◆ Exercise instructions ◆
Reproduce the items word for word, starting at the line that contains "You are a computer-use agent. The" and stopping after the line that contains "click(x=582, y=88)". Leave the pictures out of your copy.

◆ Input ◆

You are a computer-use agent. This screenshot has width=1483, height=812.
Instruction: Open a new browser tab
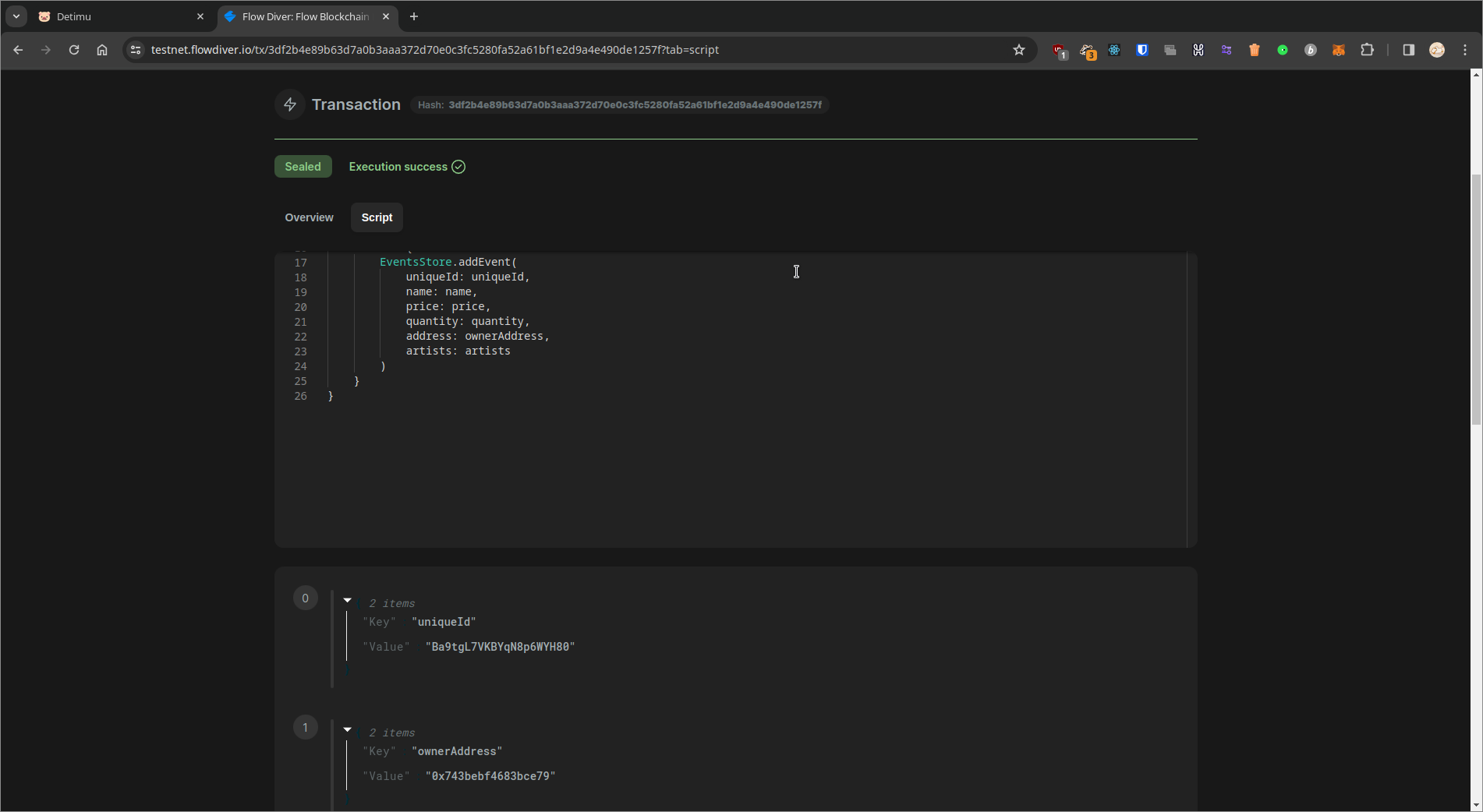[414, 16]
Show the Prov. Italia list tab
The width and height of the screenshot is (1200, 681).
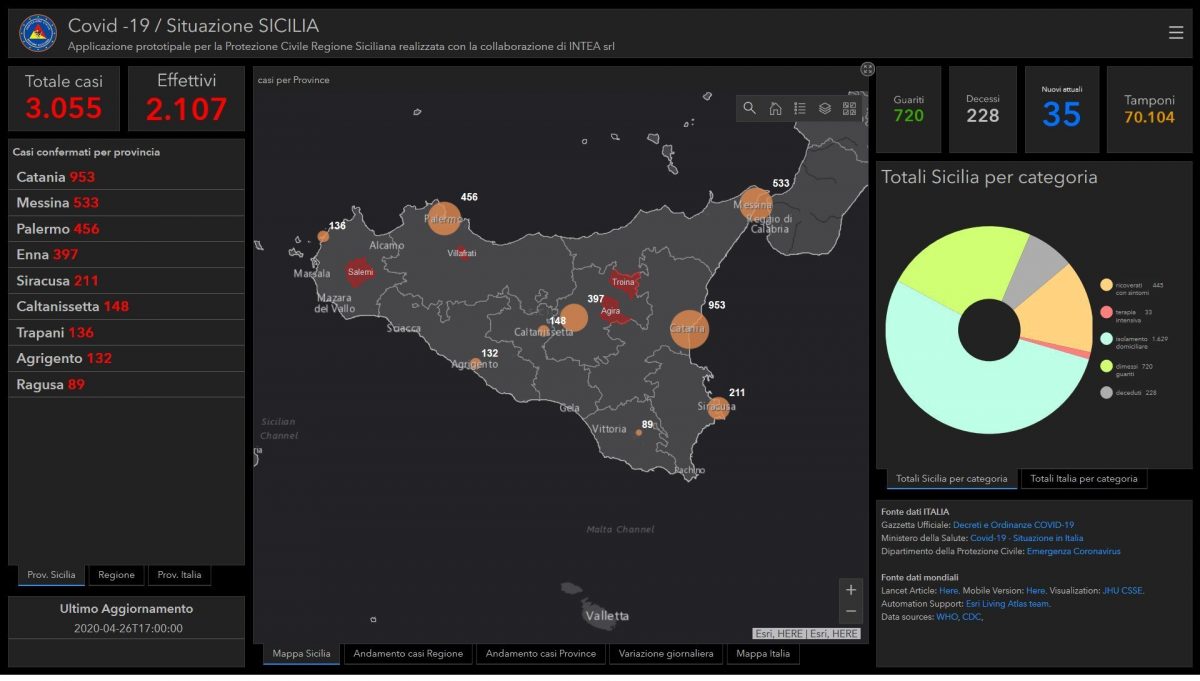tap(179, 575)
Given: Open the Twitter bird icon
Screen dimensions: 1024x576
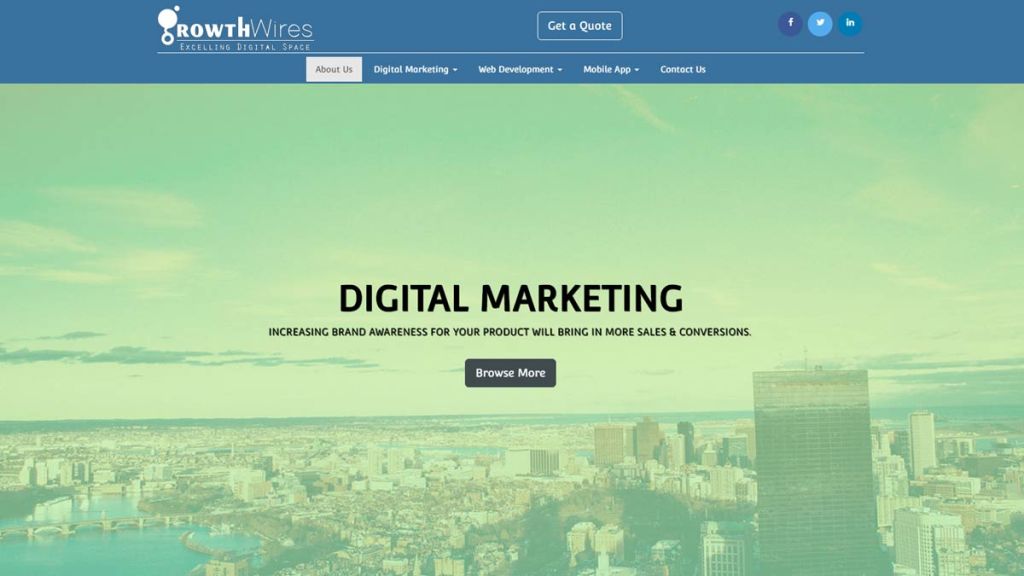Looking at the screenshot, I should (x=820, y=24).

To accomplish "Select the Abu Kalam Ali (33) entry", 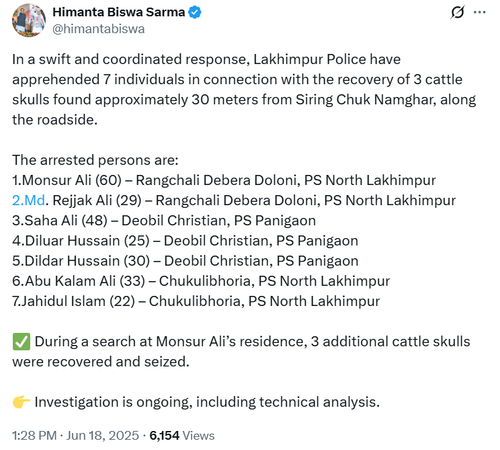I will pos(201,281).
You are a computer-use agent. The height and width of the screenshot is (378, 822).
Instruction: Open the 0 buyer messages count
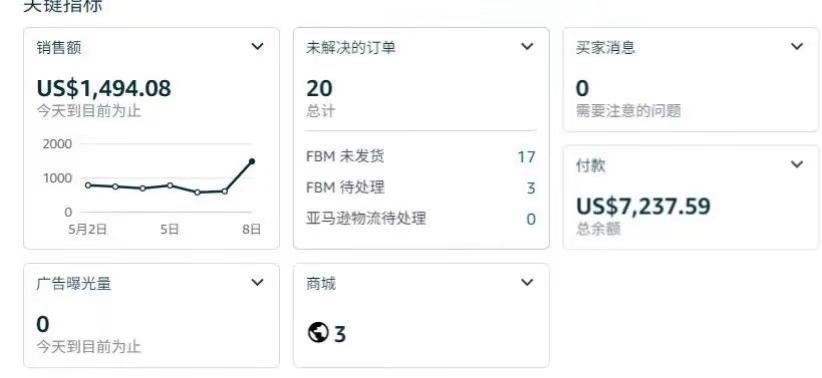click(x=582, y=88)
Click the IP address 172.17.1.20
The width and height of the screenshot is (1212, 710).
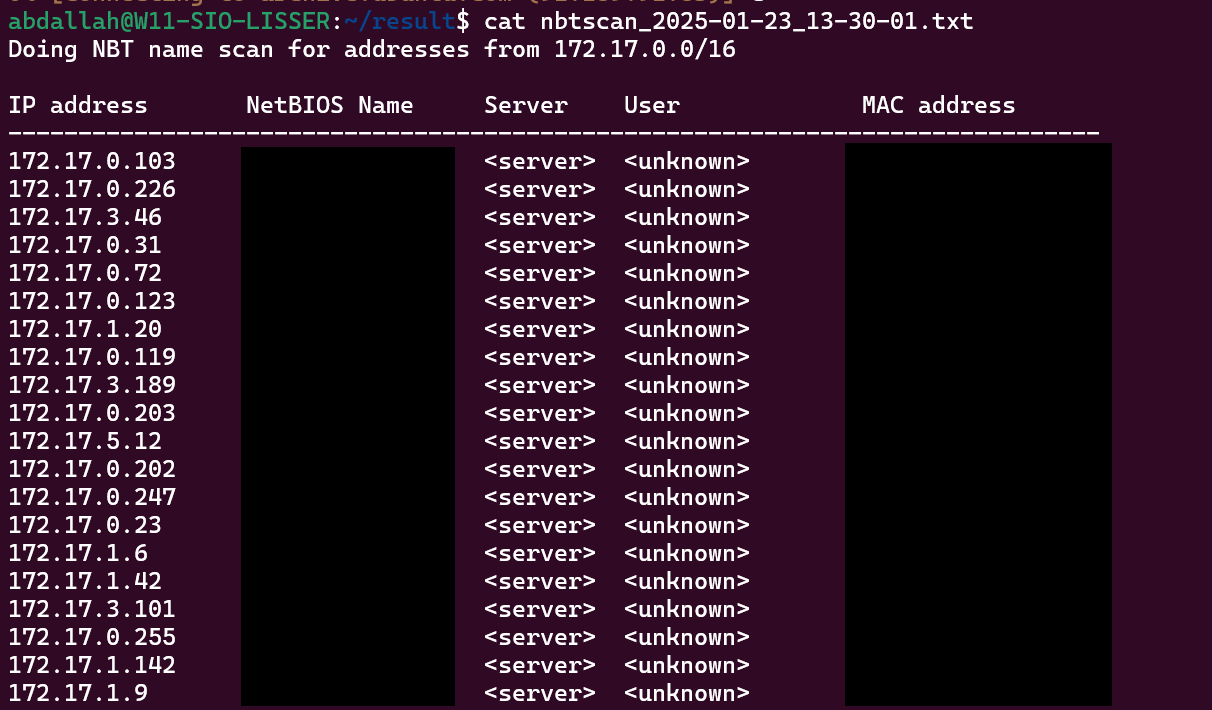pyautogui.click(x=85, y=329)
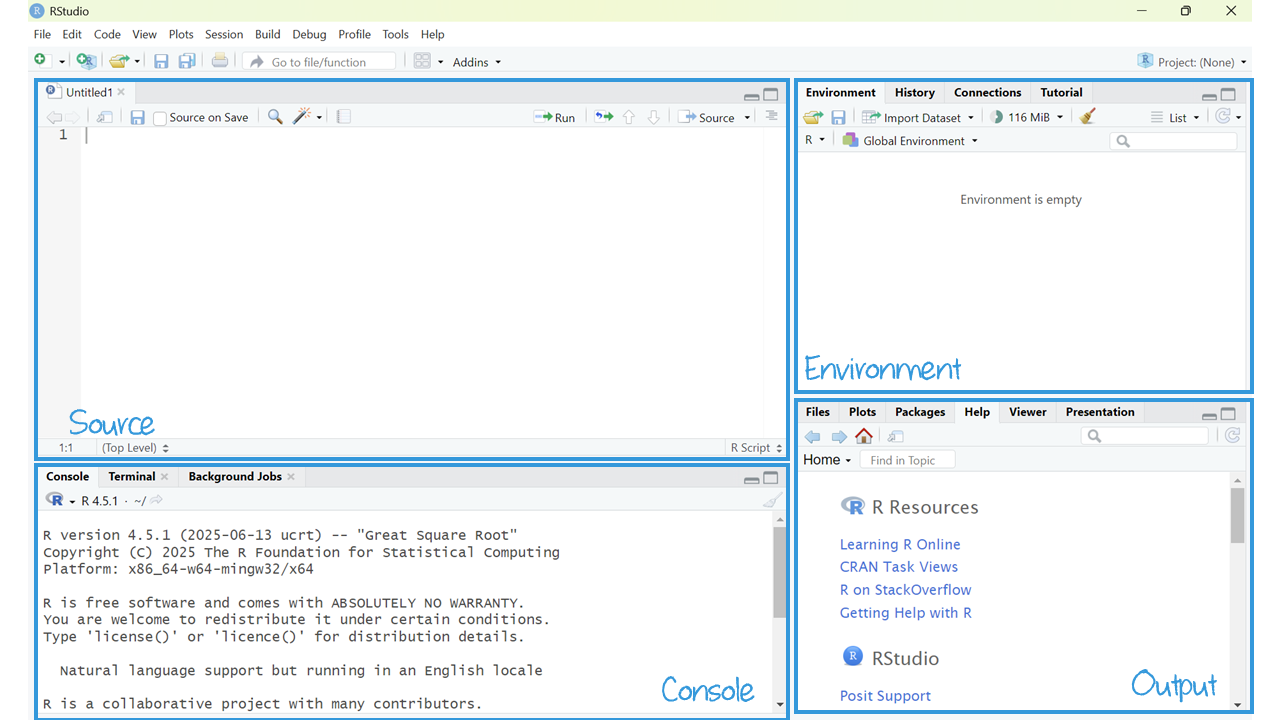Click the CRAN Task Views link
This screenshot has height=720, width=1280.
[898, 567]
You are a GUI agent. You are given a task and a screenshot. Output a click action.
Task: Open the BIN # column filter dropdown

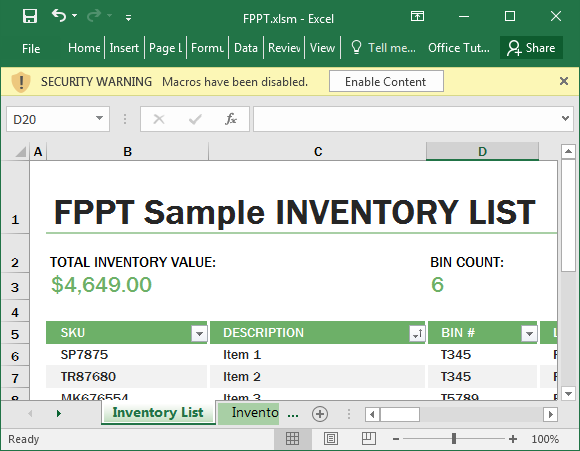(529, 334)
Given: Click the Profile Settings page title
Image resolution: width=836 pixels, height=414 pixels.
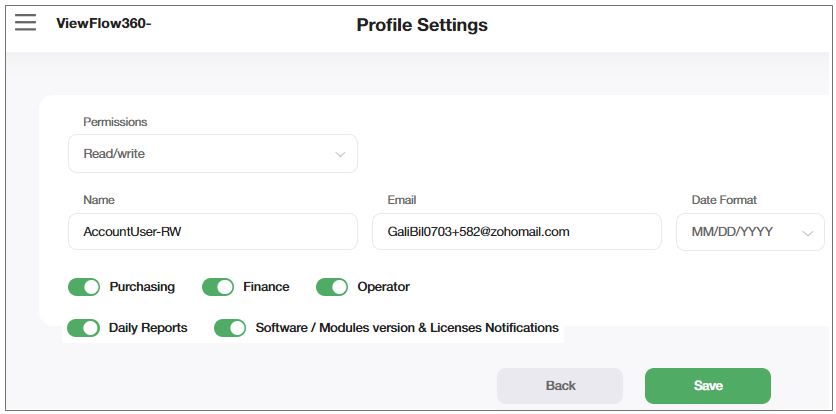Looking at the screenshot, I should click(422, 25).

◆ Response to this task ◆
You are a computer-use agent. The height and width of the screenshot is (378, 822).
Instruction: Open the 0 buyer messages count
click(x=582, y=88)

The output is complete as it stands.